(Records in a dataset)
....

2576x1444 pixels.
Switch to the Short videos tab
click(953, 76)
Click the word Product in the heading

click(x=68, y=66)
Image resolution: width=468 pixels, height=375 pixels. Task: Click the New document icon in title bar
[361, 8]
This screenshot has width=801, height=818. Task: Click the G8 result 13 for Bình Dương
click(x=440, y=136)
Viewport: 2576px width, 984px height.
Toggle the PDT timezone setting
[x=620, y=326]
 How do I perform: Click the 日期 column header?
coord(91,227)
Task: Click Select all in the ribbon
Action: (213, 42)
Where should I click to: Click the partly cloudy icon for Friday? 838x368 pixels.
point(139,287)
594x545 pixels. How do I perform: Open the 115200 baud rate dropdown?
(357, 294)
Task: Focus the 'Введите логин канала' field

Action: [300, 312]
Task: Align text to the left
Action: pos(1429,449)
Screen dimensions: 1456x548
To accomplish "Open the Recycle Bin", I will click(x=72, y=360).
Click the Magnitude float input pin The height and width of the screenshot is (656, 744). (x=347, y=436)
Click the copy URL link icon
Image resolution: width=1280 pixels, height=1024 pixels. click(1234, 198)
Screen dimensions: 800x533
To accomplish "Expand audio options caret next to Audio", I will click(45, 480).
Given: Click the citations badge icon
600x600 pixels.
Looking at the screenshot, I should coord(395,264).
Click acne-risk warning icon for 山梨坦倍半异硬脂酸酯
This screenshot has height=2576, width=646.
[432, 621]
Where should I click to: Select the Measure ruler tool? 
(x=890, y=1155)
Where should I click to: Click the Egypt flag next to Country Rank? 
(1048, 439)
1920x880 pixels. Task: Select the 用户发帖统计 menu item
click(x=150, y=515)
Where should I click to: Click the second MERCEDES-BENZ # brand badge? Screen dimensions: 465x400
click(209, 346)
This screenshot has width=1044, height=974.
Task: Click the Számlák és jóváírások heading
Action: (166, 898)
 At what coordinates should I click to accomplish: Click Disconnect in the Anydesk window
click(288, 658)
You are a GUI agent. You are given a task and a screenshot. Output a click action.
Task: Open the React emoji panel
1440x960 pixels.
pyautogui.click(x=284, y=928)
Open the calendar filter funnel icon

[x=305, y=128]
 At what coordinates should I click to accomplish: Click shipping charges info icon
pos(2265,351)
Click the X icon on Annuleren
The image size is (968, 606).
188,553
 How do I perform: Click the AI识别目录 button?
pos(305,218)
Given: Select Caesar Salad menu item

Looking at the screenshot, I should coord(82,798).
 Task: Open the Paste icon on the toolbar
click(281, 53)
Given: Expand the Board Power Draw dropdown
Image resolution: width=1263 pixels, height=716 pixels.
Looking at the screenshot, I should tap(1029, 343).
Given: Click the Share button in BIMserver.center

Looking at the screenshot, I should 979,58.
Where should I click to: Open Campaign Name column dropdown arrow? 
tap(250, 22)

....

:: TASK GOAL ::
Copy out the lines exactly, starting at the one containing "Click the Magnitude" and ending at the one containing "Looking at the screenshot, I should coord(82,798).", including both.

:: FINISHED ANSWER ::
Click the Magnitude float input pin The height and width of the screenshot is (656, 744). (x=347, y=436)
Click the copy URL link icon
Image resolution: width=1280 pixels, height=1024 pixels. click(1234, 198)
Screen dimensions: 800x533
To accomplish "Expand audio options caret next to Audio", I will click(45, 480).
Given: Click the citations badge icon
600x600 pixels.
Looking at the screenshot, I should coord(395,264).
Click acne-risk warning icon for 山梨坦倍半异硬脂酸酯
This screenshot has height=2576, width=646.
[432, 621]
Where should I click to: Select the Measure ruler tool? 
(x=890, y=1155)
Where should I click to: Click the Egypt flag next to Country Rank? 
(1048, 439)
1920x880 pixels. Task: Select the 用户发帖统计 menu item
click(x=150, y=515)
Where should I click to: Click the second MERCEDES-BENZ # brand badge? Screen dimensions: 465x400
click(209, 346)
This screenshot has width=1044, height=974.
Task: Click the Számlák és jóváírások heading
Action: (166, 898)
 At what coordinates should I click to accomplish: Click Disconnect in the Anydesk window
click(288, 658)
You are a GUI agent. You are given a task and a screenshot. Output a click action.
Task: Open the React emoji panel
1440x960 pixels.
pyautogui.click(x=284, y=928)
Open the calendar filter funnel icon

[x=305, y=128]
 At what coordinates should I click to accomplish: Click shipping charges info icon
pos(2265,351)
Click the X icon on Annuleren
The image size is (968, 606).
188,553
 How do I perform: Click the AI识别目录 button?
pos(305,218)
Given: Select Caesar Salad menu item

Looking at the screenshot, I should coord(82,798).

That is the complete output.